The ancient and historically important Diocese of Mainz needs a new
bishop since the retirement several weeks ago for eighty-year-old
Cardinal Karl Lehmann. He may not be the local priests’ and people’s
preferred choice, but Cardinal Gerhard Müller fits the bill.
You want credentials? The sixty-eight-year-old, who is currently head
of the Congregation for the Doctrine of the Faith and often at odds
with Pope Francis doctrinally, is a priest from Mainz and did his
doctoral work under Cardinal Lehmann.
Going back to head his home diocese could hardly be seen as a
punishment, at least not to him. And it would be a generous offering to
the universal Church if the folks and clergy of Mainz were to welcome
him with open arms, even if some might see it as a penance.

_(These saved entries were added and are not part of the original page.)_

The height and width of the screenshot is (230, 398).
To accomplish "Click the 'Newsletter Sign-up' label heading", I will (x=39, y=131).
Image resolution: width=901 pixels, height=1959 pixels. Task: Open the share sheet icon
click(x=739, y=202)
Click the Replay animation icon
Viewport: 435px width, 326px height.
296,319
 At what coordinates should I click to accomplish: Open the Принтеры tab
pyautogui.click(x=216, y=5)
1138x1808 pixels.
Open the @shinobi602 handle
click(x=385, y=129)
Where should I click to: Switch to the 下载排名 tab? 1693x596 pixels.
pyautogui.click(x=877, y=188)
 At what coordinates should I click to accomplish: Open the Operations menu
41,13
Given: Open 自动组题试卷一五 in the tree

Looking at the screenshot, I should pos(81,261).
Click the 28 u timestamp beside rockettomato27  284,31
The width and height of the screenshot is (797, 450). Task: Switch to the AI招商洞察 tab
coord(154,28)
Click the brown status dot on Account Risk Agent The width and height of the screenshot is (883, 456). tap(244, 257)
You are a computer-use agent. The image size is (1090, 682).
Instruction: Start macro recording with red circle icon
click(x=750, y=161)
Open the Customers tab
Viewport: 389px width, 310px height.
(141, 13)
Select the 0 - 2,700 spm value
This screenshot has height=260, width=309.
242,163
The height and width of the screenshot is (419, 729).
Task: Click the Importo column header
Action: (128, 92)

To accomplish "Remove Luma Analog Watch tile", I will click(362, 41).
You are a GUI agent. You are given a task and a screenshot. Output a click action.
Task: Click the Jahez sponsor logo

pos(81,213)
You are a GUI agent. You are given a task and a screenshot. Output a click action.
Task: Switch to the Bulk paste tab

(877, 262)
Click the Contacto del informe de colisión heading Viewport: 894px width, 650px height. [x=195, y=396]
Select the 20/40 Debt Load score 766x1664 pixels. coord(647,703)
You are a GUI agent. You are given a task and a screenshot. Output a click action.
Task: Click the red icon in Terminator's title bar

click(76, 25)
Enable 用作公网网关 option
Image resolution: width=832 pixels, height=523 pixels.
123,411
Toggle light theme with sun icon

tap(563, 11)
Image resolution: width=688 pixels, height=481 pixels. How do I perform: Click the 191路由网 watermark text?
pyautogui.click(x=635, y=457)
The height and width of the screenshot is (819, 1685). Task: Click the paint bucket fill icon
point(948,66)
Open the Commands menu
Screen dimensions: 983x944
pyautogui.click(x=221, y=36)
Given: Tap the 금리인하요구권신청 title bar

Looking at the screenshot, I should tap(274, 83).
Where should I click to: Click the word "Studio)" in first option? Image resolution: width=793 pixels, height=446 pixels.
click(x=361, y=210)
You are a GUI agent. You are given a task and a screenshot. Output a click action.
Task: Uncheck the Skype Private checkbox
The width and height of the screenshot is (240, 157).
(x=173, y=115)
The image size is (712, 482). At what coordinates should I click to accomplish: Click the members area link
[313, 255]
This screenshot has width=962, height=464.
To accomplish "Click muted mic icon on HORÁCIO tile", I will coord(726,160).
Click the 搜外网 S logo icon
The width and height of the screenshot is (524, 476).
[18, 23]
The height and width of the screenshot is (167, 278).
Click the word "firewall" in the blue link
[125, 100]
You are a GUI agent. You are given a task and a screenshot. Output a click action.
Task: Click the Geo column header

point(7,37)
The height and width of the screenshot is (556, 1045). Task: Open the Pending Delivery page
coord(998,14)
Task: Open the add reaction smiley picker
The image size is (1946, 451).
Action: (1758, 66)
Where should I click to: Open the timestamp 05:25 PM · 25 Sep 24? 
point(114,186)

This would allow the pope to call Cardinal Christoph Schönborn OP
from Vienna to take over the CDF. The seventy-one-year-old Dominican is
known as a “student” of Joseph Ratzinger, but he has shown creativity
and flexibility in supporting the more open theological openings Francis
has sought to bring about. In short, he has been a unifier and a
healer.
Finally, what is to be done with Cardinal George Pell? The head of
the Secretariat for the Economy is part of a compact group of senior
Vatican prelates who are, at best, lukewarm to the reforming spirit the
pope is trying to implement.
He, too, is now seventy-five and could be retired. But,
unprecedentedly, he announced that Francis had told him he would be
staying in his current post for the full five-year term to which he was
initially appointed in February 2014.
That raised eyebrows, especially because the pope has never confirmed
that—at least not publicly. There is still a chance that Cardinal Pell
will be replaced before 2019.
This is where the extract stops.